A resposta que pode ser dada a cada momento:
- "Impossível de dizer... não sei responder, não seria justo para com outros (livros) não nomeados. Mas uma coisa sempre soube. Uma obra de Saramago, enquanto "pseudo ser vivo" ou com "gente dentro" tem que me raptar, prender-me, não me deixar sair de dentro das suas páginas. Fazer de mim um refém, e só me libertar no final da leitura... mesmo ao chegar à última página. Aí, o "Eu" leitor que se mantém refém, liberta-se da "gente que a obra transporta dentro" e segue o seu caminho.
Mas segue um caminho que se faz caminhando, conjuntamente com mais uma família"

Rui Santos

domingo, 21 de fevereiro de 2016

Sobre o livro de Bernard Connoly e os ventos políticos que pairavam pela Europa de 1995 - "Cadernos de Lanzarote Diário III" (5/9/1995)
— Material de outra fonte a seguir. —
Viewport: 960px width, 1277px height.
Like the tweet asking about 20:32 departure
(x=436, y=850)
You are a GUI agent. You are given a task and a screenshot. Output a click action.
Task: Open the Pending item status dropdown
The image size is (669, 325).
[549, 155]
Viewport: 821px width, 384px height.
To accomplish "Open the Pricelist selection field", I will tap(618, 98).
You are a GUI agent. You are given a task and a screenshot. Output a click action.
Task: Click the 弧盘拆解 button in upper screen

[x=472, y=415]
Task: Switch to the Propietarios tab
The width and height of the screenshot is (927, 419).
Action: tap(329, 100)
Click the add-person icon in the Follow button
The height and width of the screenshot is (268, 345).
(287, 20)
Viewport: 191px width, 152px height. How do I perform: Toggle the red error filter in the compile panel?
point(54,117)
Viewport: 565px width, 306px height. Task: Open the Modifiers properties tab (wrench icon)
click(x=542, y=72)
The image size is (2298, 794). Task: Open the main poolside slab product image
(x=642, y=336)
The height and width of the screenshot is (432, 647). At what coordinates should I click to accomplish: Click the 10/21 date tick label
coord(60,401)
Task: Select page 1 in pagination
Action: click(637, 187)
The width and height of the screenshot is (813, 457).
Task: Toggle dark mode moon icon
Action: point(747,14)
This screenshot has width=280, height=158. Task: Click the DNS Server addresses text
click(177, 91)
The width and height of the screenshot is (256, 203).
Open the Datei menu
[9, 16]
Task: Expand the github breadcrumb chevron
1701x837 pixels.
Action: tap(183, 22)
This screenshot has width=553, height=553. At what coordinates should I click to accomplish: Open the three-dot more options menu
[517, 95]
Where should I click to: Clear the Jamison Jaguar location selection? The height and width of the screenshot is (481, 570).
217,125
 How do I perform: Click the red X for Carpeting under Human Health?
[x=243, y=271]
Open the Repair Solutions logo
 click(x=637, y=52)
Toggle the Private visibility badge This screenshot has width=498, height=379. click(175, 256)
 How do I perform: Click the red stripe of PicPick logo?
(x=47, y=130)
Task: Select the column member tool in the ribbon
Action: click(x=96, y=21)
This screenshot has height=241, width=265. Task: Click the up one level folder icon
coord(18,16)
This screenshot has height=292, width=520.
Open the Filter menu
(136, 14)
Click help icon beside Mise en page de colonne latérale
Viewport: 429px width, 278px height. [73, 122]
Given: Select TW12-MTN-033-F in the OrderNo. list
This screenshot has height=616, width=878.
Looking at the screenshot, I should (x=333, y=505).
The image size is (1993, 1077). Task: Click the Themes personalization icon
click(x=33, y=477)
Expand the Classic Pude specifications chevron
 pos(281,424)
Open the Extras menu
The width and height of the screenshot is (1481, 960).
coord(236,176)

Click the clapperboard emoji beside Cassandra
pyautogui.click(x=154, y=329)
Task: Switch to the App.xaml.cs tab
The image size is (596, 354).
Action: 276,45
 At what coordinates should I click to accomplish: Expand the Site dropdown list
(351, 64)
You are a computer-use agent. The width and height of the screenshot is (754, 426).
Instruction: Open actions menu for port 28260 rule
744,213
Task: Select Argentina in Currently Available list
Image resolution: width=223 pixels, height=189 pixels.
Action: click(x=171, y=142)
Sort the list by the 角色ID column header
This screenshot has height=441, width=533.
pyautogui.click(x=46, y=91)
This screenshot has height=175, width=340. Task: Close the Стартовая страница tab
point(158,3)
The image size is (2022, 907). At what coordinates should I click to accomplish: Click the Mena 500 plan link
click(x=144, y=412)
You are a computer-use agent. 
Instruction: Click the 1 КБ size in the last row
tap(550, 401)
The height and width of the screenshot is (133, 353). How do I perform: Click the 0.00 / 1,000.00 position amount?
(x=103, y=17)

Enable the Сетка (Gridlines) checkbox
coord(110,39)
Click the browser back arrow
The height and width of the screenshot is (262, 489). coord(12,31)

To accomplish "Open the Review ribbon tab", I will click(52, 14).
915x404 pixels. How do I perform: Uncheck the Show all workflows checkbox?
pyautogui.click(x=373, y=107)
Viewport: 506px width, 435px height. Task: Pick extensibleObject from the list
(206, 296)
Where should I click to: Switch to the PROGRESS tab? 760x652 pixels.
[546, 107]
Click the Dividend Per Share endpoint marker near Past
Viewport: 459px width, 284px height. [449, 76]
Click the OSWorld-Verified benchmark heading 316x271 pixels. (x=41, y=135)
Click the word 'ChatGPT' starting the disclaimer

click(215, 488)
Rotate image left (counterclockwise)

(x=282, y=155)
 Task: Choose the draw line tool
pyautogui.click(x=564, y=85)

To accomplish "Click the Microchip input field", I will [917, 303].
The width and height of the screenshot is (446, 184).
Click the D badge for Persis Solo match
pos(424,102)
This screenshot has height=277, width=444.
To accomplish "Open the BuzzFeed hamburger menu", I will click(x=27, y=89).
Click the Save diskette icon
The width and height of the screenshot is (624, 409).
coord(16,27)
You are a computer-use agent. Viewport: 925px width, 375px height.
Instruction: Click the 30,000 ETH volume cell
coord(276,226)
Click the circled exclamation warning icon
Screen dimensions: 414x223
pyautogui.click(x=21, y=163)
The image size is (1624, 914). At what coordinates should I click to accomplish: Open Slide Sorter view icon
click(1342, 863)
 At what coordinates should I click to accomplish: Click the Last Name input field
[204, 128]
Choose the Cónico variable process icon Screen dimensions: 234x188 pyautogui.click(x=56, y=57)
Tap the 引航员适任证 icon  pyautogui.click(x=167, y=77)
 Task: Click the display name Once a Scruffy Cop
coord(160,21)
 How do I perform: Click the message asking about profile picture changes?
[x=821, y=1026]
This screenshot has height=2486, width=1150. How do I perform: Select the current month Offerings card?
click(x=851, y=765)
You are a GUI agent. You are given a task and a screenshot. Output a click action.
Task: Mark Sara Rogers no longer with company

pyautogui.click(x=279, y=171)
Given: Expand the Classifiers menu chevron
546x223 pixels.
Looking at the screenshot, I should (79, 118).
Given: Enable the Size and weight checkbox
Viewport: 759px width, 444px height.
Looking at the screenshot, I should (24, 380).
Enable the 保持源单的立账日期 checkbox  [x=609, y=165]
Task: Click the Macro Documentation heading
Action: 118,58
A referida edição encontra-se à venda e disponível, aqui

"The Brussels Commission has just suspended its senior economist, Bernard Connolly, for writing a book savaging the prospects for a common currency. 
There are many who now believe he should be lauded as a prophet." 
Observer, Editorial, 1 October 1995

"Mr. Connolly's longstanding proposition that the foisting of a common currency upon so many disparate nations would end in ruin is getting a much wider hearing..." 
New York Times, 17 November 2011


5 de Setembro (de 1995)

"Dentro de poucos dias será publicado em Inglaterra um livro explosivamente polémico, se a fazenda de dentro vier a corresponder à amostra de fora, isto é, ao título anunciado: O Carcomido Coração da Europa: a Guerra Suja pela Europa Monetária. O autor chama-se Bernard Connolly e faz parte do certamente qualificado grupo de altos funcionários que estão encarregados de gerir a política monetária da União Europeia. Presume-se, portanto, que seja alguém que sabe o que diz. E que diz ele? Diz, por exemplo, que o Sistema Monetário Europeu é uma «monstruosidade económica» e a união monetária um «perigoso logro». E vai mais longe: prenuncia que a união monetária levará a uma batalha aberta entre a França e a Alemanha para conseguir a hegemonia na União Europeia. A Comissão não gostou de vaticínios e opiniões tão contrários aos seus gostos e entregou o caso ao Comité de Disciplina. Ora, independentemente da substância e do mérito dos fundamentos objectivos que assistam ao funcionário rebelde (aliás, seguidor declarado de Margaret Thatcher) para ter formulado tão sombrios prognósticos (chega mesmo ao ponto de dizer que tais conflitos e contradições poderão vir a resultar numa guerra), aquilo que, a meu ver, deveria merecer toda a nossa atenção é a emergência cada vez mais exigente da questão em que toda a gente pensa, mas de que pouquíssimos têm a coragem de falar sem disfarces: a hegemonia sobre a Europa. Que a Alemanha se tenha tornado, por assim dizer, em candidato «natural» a essa hegemonia, é algo tão flagrante que parece já ter adquirido um estatuto de fatalidade inelutável; que a França comece a reagir desesperadamente à perspectiva de continuar, no quadro europeu, a ser o que é hoje, apenas o maior dos menores, e ver agravada a sua dependência política - tudo isto é mais um episódio do velho jogo chamado «quem-manda-na-Europa», a que, ingenuamente, alguns políticos «integracionistas» pensaram poder mudar as regras. E se, como dizia o Eduardo Guerra Carneiro dos antigos tempos, «isto anda tudo ligado», é caso para nos perguntarmos se as bombas atómicas que Paris vai fazer explodir no Pacífico não se destinam, afinal, a ser ouvidas em Bona." (...)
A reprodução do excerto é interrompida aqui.